Below, we use the mvFrontier()
function from the NMOF
package (Gilli et al., 2019; Schumann, 2011--2024, 2024) to compute the efficient frontier.
Code
const_cor <- function(rho, numAssets) {
C <- array(rho, dim = c(numAssets, numAssets))
diag(C) <- 1
C
}
varCovMatrix <- diag(all_proj_summary_noNA_removeZeroVar$sd) %*% const_cor(0, nrow(all_proj_summary_noNA_removeZeroVar)) %*% diag(all_proj_summary_noNA_removeZeroVar$sd) # create a variance-covariance matrix assuming assets/players are uncorrelated
efficientFrontierData <- NMOF::mvFrontier(
all_proj_summary_noNA_removeZeroVar$mean,
varCovMatrix,
wmin = 0,
wmax = 1,
n = 50)
When you evaluate all possible combinations of players, you can obtain the expected returns and standard deviations for each player combination. Based on that, you can determine the maximum number of fantasy points (i.e., the best possible team) at each level of risk. The best expected returns at each level of risk is known as the efficient frontier. The efficient frontier of projected fantasy points across sources is in Figure 20.4.
Code
20.5.2 Based on Historical Game-to-Game Variability
We can also examine the efficient frontier of fantasy performance based on the mean and variability of players’ projected week-to-week fantasy points [Hitchings (2012); archived at https://perma.cc/JQ6G-KSRT].
Code
player_stats_weekly_recent <- player_stats_weekly %>%
filter(season == max(season))
player_stats_weekly_recent_summary <- player_stats_weekly_recent %>%
group_by(player_id) %>%
summarise(
mean = mean(fantasyPoints, na.rm = TRUE),
sd = sd(fantasyPoints, na.rm = TRUE),
var = var(fantasyPoints, na.rm = TRUE)
)
player_stats_weekly_recent_summary <- player_stats_weekly_recent_summary %>%
left_join(
nfl_playerIDs[,c("gsis_id","name","merge_name","position","team")],
by = c("player_id" = "gsis_id")
) %>%
select(name, team, position, everything()) %>%
arrange(-mean)
Pearson's product-moment correlation
data: mean and sd
t = 237.14, df = 8953, p-value < 0.00000000000000022
alternative hypothesis: true correlation is not equal to 0
95 percent confidence interval:
0.9258926 0.9315841
sample estimates:
cor
0.9287931
Here is the code to generate the variance-covariance matrix of players’ performance (it is very large because there are many players):
A scatterplot of the expected returns versus risk, based on weekly fantasy points, is in Figure 20.5.
Code
plot_fantasyPointsMeanVsSD <- ggplot2::ggplot(
data = player_stats_weekly_recent_summary,
aes(
x = sd,
y = mean)) +
geom_point(
aes(
text = name, # add player name for mouse over tooltip
label = position)) + # add season for mouse over tooltip
#geom_smooth() +
coord_cartesian(
xlim = c(0,NA),
ylim = c(0,NA),
expand = FALSE) +
labs(
x = "Standard Deviation of Player's Fantasy Points From Week-to-Week",
y = "Mean of Player's Fantasy Points Across Weeks",
title = "Mean vs Standard Deviation of Players' Fantasy Points"

* **DATA ROWS**
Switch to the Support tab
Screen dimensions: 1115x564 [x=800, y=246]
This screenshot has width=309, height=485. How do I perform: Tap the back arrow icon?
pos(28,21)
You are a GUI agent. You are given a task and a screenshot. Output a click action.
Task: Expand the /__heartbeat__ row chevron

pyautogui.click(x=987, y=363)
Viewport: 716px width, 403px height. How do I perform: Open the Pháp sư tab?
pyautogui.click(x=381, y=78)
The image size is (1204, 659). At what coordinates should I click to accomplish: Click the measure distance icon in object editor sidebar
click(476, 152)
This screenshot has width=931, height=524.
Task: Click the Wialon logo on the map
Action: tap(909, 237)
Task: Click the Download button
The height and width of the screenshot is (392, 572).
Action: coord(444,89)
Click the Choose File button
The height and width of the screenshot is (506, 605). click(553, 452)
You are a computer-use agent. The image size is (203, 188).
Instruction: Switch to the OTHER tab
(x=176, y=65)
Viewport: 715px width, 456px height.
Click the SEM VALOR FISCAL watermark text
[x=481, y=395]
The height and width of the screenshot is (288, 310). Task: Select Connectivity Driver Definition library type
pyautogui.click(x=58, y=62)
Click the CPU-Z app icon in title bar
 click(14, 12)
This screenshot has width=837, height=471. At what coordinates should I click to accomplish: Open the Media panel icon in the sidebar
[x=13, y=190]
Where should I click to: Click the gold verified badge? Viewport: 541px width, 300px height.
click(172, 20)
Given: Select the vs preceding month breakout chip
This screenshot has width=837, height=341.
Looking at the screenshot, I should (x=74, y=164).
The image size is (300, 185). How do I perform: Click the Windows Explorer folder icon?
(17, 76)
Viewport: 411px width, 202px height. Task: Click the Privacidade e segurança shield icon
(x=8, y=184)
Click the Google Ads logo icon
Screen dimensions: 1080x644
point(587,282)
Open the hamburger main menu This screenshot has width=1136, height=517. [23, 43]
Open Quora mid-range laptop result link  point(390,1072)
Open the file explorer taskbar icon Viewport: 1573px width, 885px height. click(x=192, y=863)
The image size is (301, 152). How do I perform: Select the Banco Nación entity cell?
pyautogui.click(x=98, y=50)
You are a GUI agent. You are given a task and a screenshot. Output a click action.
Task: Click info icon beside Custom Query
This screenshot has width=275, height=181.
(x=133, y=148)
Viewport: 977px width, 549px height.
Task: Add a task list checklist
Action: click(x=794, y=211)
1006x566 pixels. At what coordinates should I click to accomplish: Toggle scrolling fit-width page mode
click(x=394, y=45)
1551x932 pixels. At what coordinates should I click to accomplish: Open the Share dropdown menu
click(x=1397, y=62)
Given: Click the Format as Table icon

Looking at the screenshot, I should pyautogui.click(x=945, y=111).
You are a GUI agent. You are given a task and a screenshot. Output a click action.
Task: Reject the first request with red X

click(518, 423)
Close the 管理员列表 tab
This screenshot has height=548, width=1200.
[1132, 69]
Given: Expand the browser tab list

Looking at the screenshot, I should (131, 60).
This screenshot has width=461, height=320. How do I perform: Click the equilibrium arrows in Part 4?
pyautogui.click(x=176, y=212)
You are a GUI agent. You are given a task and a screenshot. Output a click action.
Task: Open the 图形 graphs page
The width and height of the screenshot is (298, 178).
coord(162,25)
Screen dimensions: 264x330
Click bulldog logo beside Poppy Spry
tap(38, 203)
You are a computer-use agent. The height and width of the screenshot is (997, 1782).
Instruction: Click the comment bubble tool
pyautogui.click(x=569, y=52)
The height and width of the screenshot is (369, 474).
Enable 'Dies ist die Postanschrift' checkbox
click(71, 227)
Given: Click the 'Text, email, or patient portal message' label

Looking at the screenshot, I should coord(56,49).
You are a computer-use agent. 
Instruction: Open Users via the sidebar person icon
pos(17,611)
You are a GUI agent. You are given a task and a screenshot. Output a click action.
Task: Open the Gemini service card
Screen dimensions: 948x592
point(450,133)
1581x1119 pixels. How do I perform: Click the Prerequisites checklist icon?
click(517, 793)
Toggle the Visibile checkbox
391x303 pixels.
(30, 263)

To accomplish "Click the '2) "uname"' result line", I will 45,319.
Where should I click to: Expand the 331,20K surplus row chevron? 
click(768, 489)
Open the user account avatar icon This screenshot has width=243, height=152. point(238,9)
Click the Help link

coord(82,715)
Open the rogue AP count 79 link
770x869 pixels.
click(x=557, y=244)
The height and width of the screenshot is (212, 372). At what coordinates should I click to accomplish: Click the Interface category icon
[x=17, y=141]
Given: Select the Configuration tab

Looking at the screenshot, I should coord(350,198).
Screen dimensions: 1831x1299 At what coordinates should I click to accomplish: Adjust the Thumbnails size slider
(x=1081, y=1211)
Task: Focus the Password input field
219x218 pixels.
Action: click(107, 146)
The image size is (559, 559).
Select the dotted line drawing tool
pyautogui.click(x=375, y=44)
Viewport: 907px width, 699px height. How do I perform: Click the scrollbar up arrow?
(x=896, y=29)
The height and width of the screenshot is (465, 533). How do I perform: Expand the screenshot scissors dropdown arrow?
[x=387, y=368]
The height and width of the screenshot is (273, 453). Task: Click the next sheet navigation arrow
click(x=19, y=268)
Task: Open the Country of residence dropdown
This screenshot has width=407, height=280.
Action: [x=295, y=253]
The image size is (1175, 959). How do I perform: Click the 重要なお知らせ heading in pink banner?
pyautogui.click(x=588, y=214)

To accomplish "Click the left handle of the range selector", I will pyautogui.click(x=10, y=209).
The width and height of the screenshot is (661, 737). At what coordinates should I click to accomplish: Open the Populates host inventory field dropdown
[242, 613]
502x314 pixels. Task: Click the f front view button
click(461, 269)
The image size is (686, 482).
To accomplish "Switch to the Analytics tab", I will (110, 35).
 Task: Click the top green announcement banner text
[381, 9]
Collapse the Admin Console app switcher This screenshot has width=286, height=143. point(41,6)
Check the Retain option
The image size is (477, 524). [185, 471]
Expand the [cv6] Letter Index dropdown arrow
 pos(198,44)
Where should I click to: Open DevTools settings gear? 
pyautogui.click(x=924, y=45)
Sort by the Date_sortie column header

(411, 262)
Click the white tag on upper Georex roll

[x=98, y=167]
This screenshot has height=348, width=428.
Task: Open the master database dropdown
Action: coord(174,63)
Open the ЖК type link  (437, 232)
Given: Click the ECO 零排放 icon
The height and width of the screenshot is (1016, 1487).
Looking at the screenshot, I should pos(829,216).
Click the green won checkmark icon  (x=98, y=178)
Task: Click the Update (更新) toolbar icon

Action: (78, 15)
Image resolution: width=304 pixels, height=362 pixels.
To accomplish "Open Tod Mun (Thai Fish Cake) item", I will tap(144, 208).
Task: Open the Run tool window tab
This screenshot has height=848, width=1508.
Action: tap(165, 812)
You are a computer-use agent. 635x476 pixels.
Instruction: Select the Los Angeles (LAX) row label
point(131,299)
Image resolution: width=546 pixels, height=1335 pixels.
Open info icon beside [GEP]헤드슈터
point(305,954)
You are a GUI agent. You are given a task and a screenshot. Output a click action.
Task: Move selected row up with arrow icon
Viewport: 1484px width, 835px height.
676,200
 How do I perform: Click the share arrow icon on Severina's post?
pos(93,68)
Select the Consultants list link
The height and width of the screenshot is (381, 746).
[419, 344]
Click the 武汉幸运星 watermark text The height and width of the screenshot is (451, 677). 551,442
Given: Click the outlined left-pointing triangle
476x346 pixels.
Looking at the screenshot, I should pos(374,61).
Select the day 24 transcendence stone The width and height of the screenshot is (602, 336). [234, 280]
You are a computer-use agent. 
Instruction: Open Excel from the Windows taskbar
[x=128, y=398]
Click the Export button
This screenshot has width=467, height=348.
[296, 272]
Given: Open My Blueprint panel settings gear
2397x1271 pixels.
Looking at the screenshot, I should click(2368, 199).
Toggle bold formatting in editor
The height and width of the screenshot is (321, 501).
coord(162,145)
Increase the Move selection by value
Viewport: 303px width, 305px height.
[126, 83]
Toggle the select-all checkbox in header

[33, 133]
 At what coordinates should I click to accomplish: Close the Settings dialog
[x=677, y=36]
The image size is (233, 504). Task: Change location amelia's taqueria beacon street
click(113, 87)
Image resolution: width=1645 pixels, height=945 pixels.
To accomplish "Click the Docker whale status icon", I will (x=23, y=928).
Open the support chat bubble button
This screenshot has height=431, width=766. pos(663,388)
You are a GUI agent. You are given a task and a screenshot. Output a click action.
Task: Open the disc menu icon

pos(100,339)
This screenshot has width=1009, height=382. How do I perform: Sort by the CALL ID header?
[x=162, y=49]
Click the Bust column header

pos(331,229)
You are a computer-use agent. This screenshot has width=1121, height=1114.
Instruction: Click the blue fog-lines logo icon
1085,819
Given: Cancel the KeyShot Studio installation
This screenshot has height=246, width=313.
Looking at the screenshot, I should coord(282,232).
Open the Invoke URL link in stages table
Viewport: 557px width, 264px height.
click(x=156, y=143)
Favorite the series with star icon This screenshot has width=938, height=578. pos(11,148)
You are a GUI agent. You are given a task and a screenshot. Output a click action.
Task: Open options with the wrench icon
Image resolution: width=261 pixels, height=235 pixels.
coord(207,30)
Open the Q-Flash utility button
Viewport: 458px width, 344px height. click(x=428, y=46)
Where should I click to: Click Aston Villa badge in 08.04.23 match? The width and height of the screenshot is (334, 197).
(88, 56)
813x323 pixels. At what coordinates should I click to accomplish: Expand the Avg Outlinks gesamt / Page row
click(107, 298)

* **TASKS AND EXERCISES**
A. Using the excerpt on the efficient frontier above, say whether each statement agrees with it. Answer yes or no for each, and quote the deciding words. (i) The variance-covariance matrix is built on the assumption that players are uncorrelated. (ii) The weekly player summary draws on every available season. (iii) The efficient frontier is the set of best expected returns at each level of risk.
B. In the excerpt on the efficient frontier, what is the sample estimate of the correlation between mean and sd?

* **ANSWERS TO THE TASKS**
A.
(i) Yes: "create a variance-covariance matrix assuming assets/players are uncorrelated"
(ii) No: "filter(season == max(season))"
(iii) Yes: "The best expected returns at each level of risk is known as the efficient frontier."

B. 0.9287931